Create a microservice to sync data between two databases using Kafka Connect.

Design Approach

The Publish/ Subscriber design patern is implemented using Kafka Connect to sync data between two databases. The source database is Postgres and the target database is also Postgres. The source database is the original database and the target database is the replica of the source database. The data is synced between the two databases using Kafka Connect. The data is synced in real-time and all the changes from postgres are reflected in the target database (test-db).

io.debezium.connector.postgresql.PostgresConnector is used to connect the source database with the Kafka topics. The connector is configured to connect to the source database and listen to the changes in the database. The connector listens to the changes in the database and publishes the changes to the Kafka topics. The connector is configured to publish the changes to the Kafka topic named subscription.

io.confluent.connect.jdbc.JdbcSinkConnector is used to connect the Kafka topics with the target database. The connector is configured to connect to the Kafka topic named subscription and listen to the changes in the topic. The connector listens to the changes in the Kafka topic and syncs the changes to the target database (test-db).

The solution is implemented using Docker containers. The following containers are used in the solution:

  1. Zookeeper
  2. Kafka
  3. postgres (DB1 - orignal db which should be replicated to DB2)
  4. test-db (DB2 - replica of DB1)
  5. Connect (Kafka connector to connect the DB's with the kafka topics)

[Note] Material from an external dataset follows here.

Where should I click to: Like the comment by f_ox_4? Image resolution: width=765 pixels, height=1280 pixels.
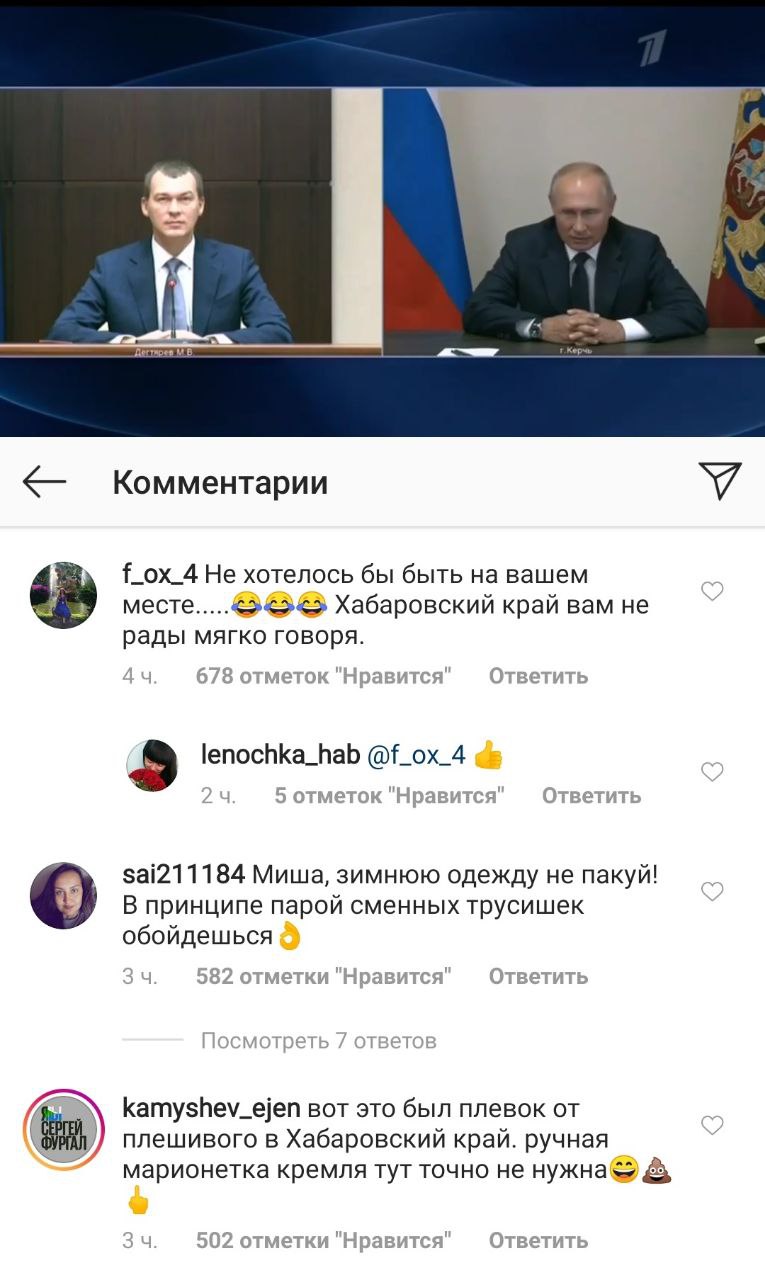tap(712, 592)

Scalability and Maintainability

The solution is scalable and maintainable. The solution is implemented using Docker containers. The containers are lightweight and can be easily scaled up or down based on the requirements. The containers can be easily deployed on any cloud platform or on-premises infrastructure. The solution is easy to maintain as the containers are isolated and can be easily updated or replaced without affecting the other containers. Failure Recovery and Fault Tolerance are implemented using the zookeeper and Kafka. Zookeeper ensures that if kafka broker does down, a new broker is elected as the leader and the data is replicated to the new broker. The solution is fault-tolerant as the data is replicated to multiple brokers and the data is not lost even if one broker goes down.

Code Structure

  1. docker-compose.yml - The docker-compose file is used to define the services and the containers used in the solution. The file defines the services for Zookeeper, Kafka, Postgres, test-db, and Connect.
  2. connector.json - The connector.json file is used to define the configuration for the source connector. The file defines the configuration for the Postgres connector to connect to the source database and publish the changes to the Kafka topic.
  3. test-sink.json - The test-sink.json file is used to define the configuration for the sink connector. The file defines the configuration for the JDBC sink connector to connect to the Kafka topic and sync the changes to the target database.
  4. clear.sh - The clear.sh file is used to remove all running docker instances.
  5. Dockerfile - The Dockerfile is used to build the custom image for the Connect service. The Dockerfile installs the required dependencies and copies the connector jars to the image.

Time estimation

  • Understanding Kafka (connector, debezium, etc) - 5 hours
  • Setting up the environment (Docker, Kafka, Postgres) - 2 hours
  • Implementing the solution - 3 hours
  • Testing and debugging - 2 hours
  • Documentation - 1 hour
  • Total - 13 hours

Challenges

The main challenge faced during the implementation was setting up the environment and configuring the connectors. The configuration of the connectors required understanding the Kafka Connect framework and the configuration parameters. The configuration parameters for the connectors needed to be set correctly to connect the source database with the Kafka topics and the Kafka topics with the target database. The configuration parameters for the connectors were not well documented and required some trial and error to get the connectors working correctly. The other challenge faced was setting up the environment with Docker containers. The Docker containers needed to be configured correctly to connect the services and the containers needed to be linked correctly to communicate with each other.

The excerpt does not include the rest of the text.